Unsere Praxis war 1994 wohl die erste, die diese Untersuchung in Stuttgart durchführte, auch noch vor den lokalen Krankenhäusern.
Die Untersuchung besteht aus einer Darstellung der Herzwände der linken Herzkammer durch Ultraschall. Sie wird vor, unter laufender und nach Infusion eines Medikamentes (Dobutamin) wiederholt. Gelegentlich wird ein weiteres Medikament, Atropin, eingespritzt, um die Wirkung von Dobutamin zu erhöhen. Die Herzmuskelbewegungen werden ohne und mit Einfluß des Medikamentes verglichen.

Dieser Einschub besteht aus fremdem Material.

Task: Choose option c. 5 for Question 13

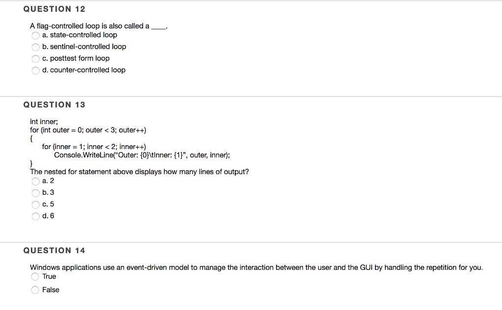Action: (x=35, y=205)
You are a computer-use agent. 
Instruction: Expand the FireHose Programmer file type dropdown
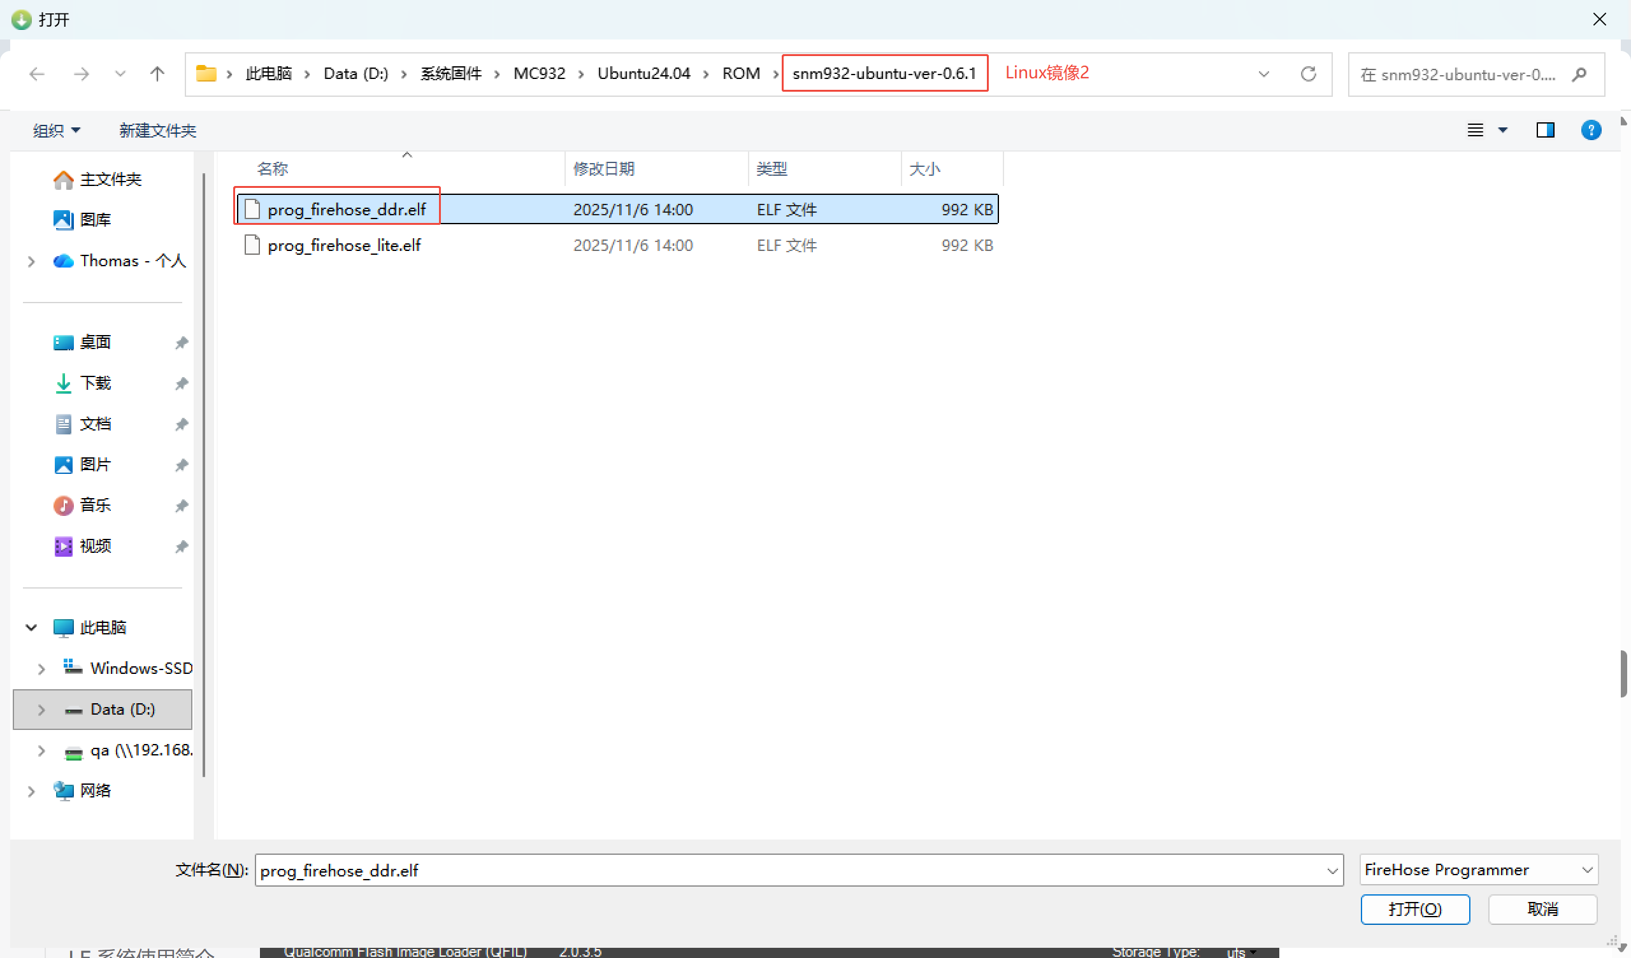coord(1586,870)
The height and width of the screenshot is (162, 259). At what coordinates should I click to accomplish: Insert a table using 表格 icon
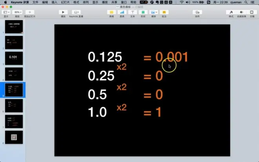pyautogui.click(x=111, y=13)
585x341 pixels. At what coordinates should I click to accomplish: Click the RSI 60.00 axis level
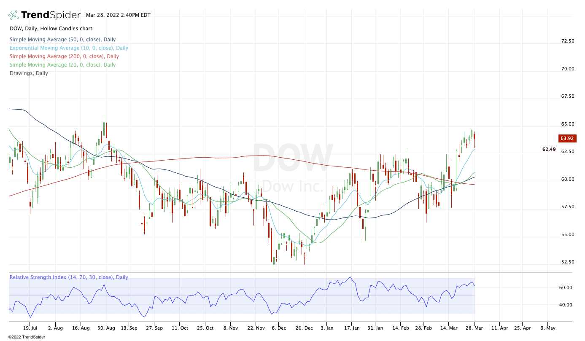point(566,287)
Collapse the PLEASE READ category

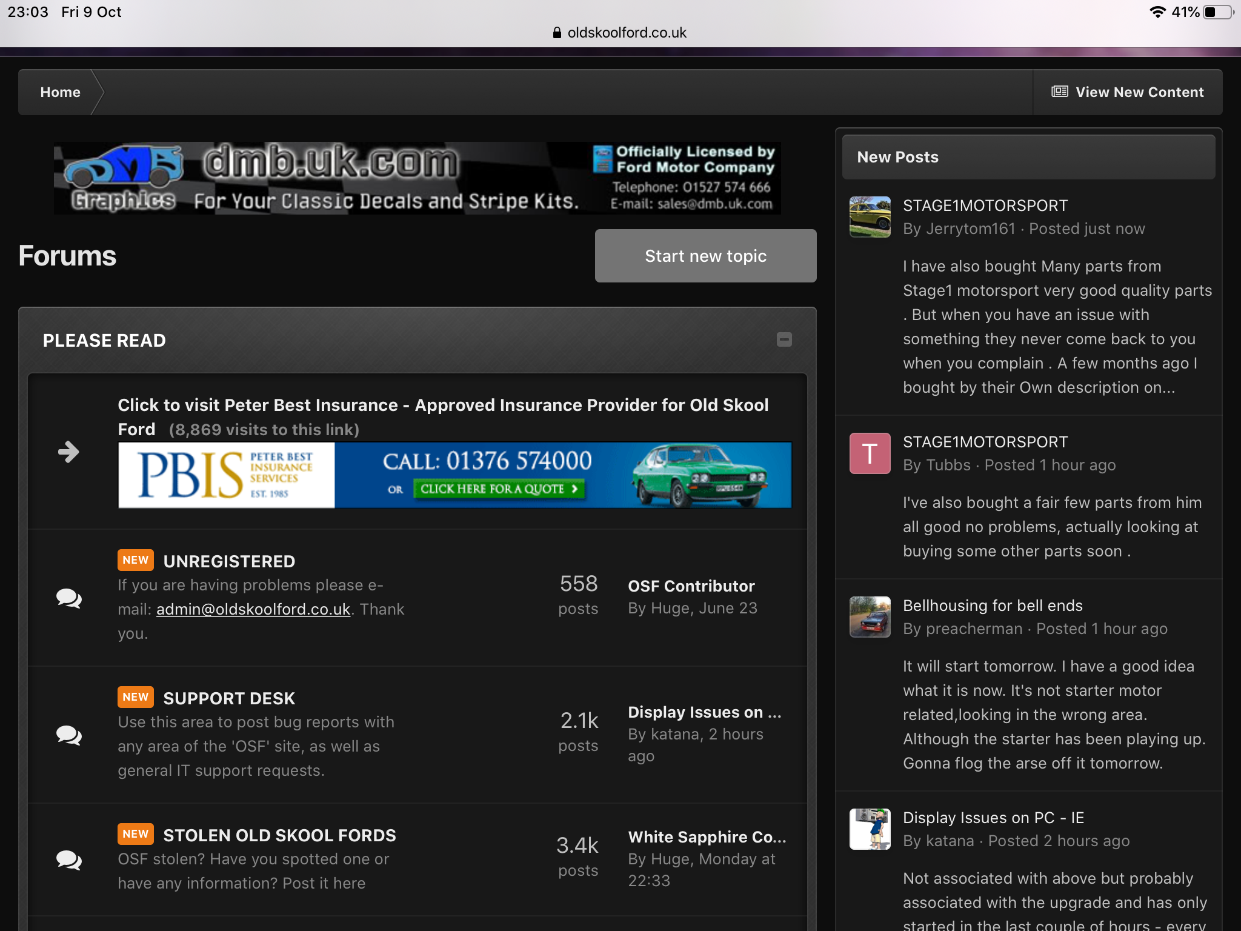pyautogui.click(x=784, y=339)
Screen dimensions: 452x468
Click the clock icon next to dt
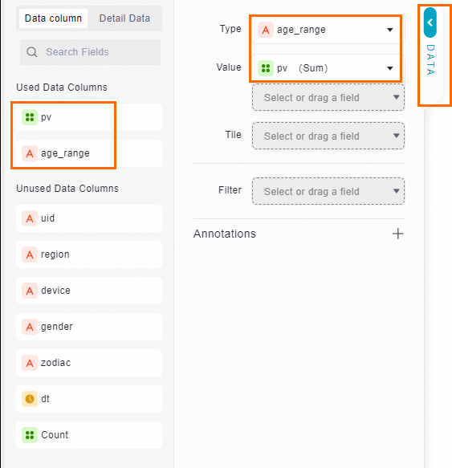tap(30, 399)
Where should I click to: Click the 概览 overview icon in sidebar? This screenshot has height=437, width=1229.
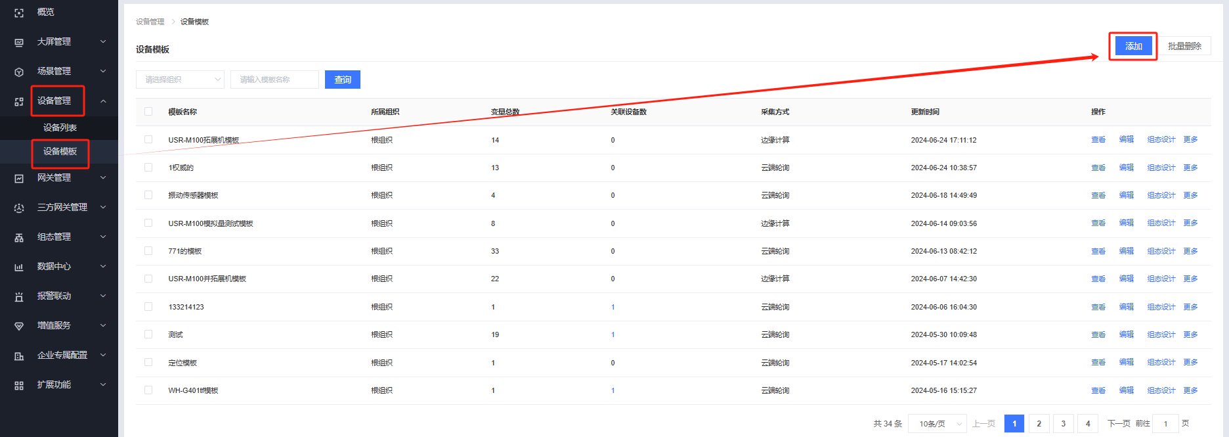coord(19,12)
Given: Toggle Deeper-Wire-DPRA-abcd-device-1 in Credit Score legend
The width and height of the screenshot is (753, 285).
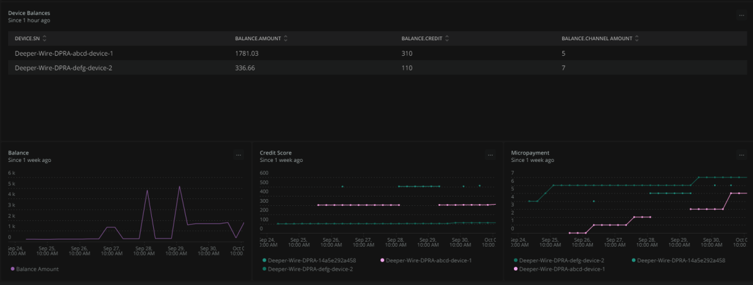Looking at the screenshot, I should tap(429, 260).
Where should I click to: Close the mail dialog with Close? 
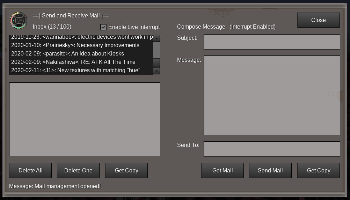(x=318, y=20)
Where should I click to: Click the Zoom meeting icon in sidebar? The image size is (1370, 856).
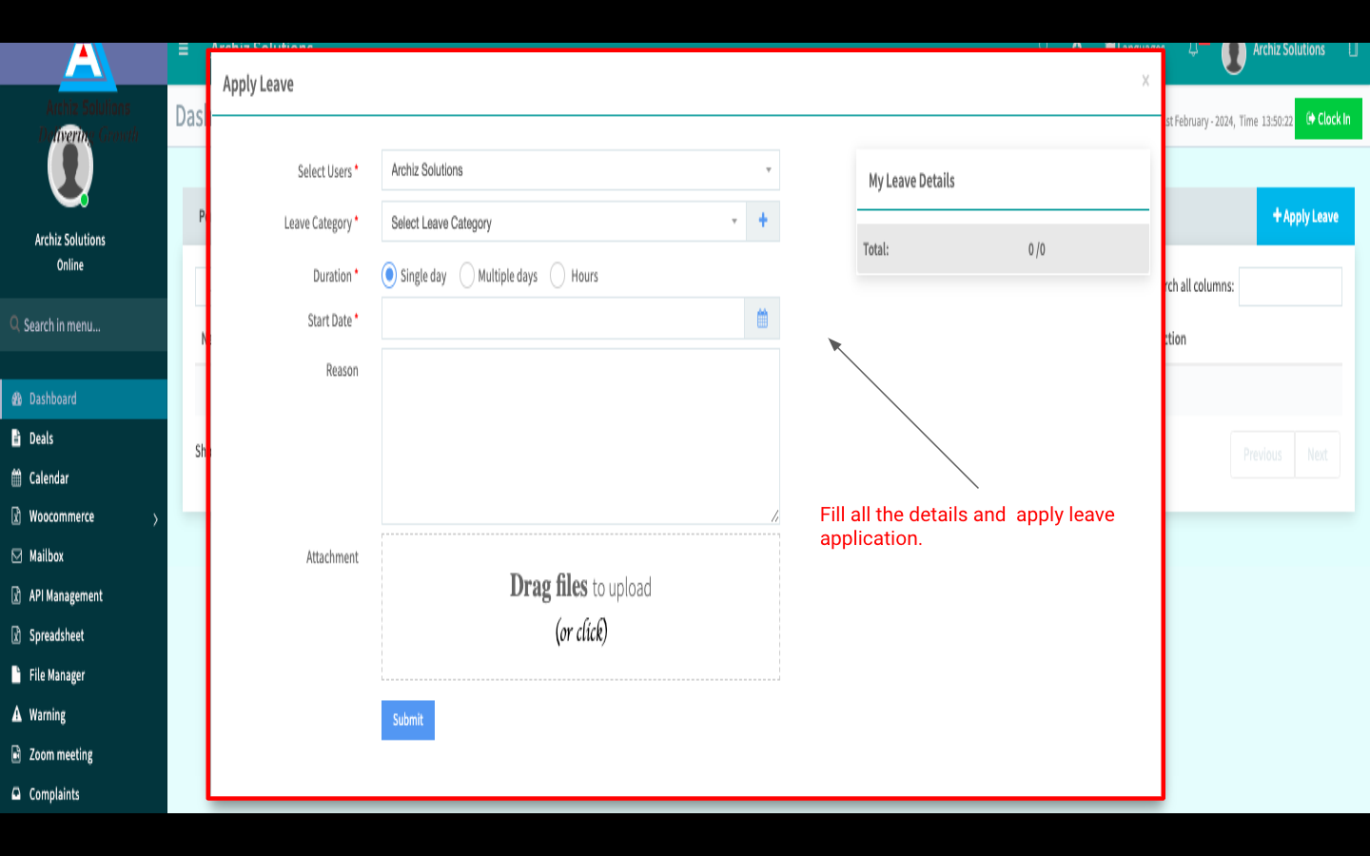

Es empfiehlt sich, 3 Stunden vor der Untersuchung nichts zu essen, da es gelegentlich unter Dobutamin zu vegetativen Beschwerden mit Übelkeit kommen kann.
In der Regel wird die Untersuchung nach Absetzen der durchblutungsfördernden Medikamente durchgeführt, die Sie ggf. bisher eingenommen haben. Diese müssen 1-3 Tage vorher ausgesetzt werden. Bestimmte Medikamente (Beta-Blocker) dürfen nur ausschleichend langsam abgesetzt werden. Ich werde Sie ggf. zuvor darauf hinweisen.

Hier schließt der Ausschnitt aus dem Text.